Fret buzz is an irritating sound from one or more strings when you pick or strum the strings on your guitar. As you're starting out, it may not bother you – you may not even notice it. But as your playing improves, you'll know when something isn't quite right. And it'll bother you!
Fret buzz can be caused by a number of different things. It could be as simple as needing new strings. After a while, a film of dirt and crap accumulates on the string. This layer of oil, sweat and dirt can build up enough to steal away the necessary clearance between the string and the frets.
If you keep the strings and neck wiped off, you can prevent fret buzz caused by dirt. It also helps to keep the fingerboard clean so the grime doesn't build up between the frets. Sometimes a little wood cleaner and a soft cloth can go a long way. Just be careful you use a cleaner that's safe for wood.
If that doesn't cure the fret buzz problem, you may need to have some adjustments made to your axe. Some adjustments you can do, but they're a bit tricky when you're doing them for the first time. In fact, ask anyone whose been playing for a couple years or more, and they'll likely tell you to just have a pro guitar tech take a look at it.
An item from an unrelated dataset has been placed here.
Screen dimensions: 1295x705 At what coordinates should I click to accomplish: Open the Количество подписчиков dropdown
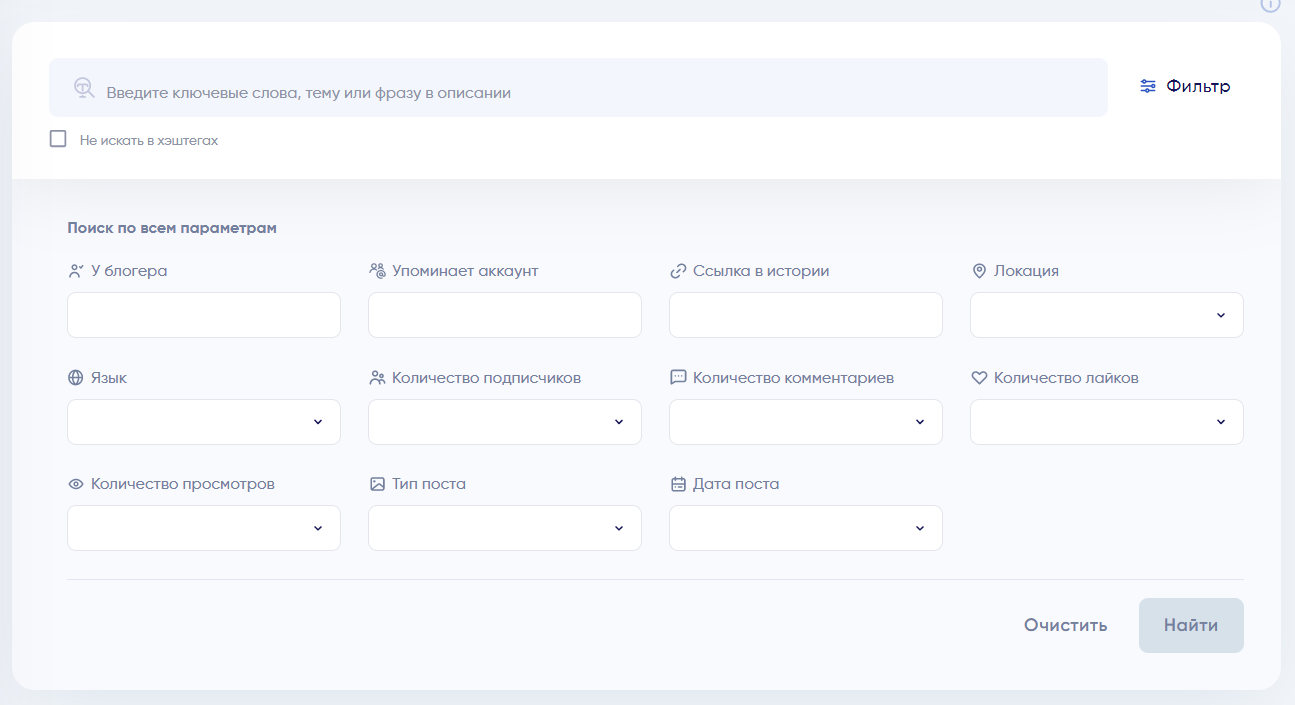click(x=504, y=422)
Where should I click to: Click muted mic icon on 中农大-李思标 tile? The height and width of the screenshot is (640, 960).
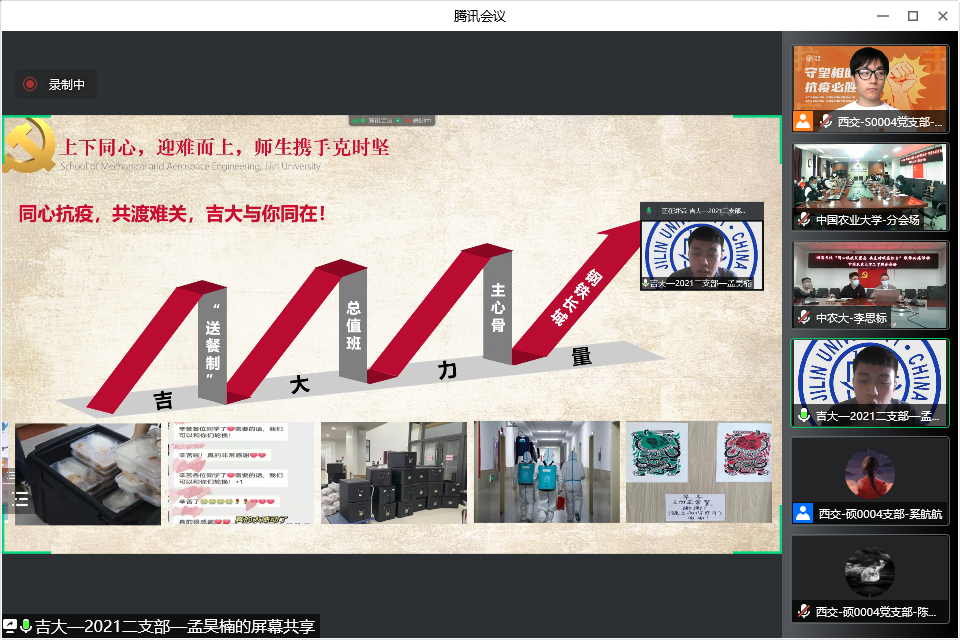[x=804, y=317]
This will save you from possibly making a huge mistake and destroying your guitar. OK, maybe a little extreme, but I'd still consider splintering your guitar neck pretty heinous. Especially if you've got a neck-through body style. You might as well just kiss your baby goodbye…
If you're hell-bent on fixing fret buzz yourself, you need to figure out where the buzz is. Does the buzz occur when the open string is played?
This might be corrected by removing your strings and adding a shim under the nut to raise it a hair. You want to do this in thin layers of paper or foil, one at a time. If you raise it too high, the action of the strings will suffer. It'll get harder to play. If action is too high, you can cut down the string grooves in the nut. But then you wouldn't be having fret buzz, now would you?
Of course, the grooves in the nut could be worn down too low (causing buzz), so you need a new nut installed. This isn't a hard repair to do, but probably left to a pro the first time around.
The other potential fix for a fret buzz that's close to the nut (probably anywhere from the middle of the neck to the nut) is to have the truss rod adjusted. DON'T DO THIS YOURSELF THE FIRST TIME!!! You definitely need to have a guitar tech at your local music store take a look at it. The adjustment process is pretty easy, but turning the truss rod too much or in the wrong direction could mean the end of your guitar's neck!
Watch the tech (if they'll let you) as s/he does the adjustment and ask questions. Take notes, too. This way you get to learn how it's done, which can save you a trip and some money if you run into the problem again. You also save yourself a potentially expensive mistake!
If the fret buzz isn't apparent when the open string is played, start fretting the string at the first fret and pluck it. Move up the string one fret at a time until you find the buzz. Again, anything from the middle of the neck to the nut needs some special help.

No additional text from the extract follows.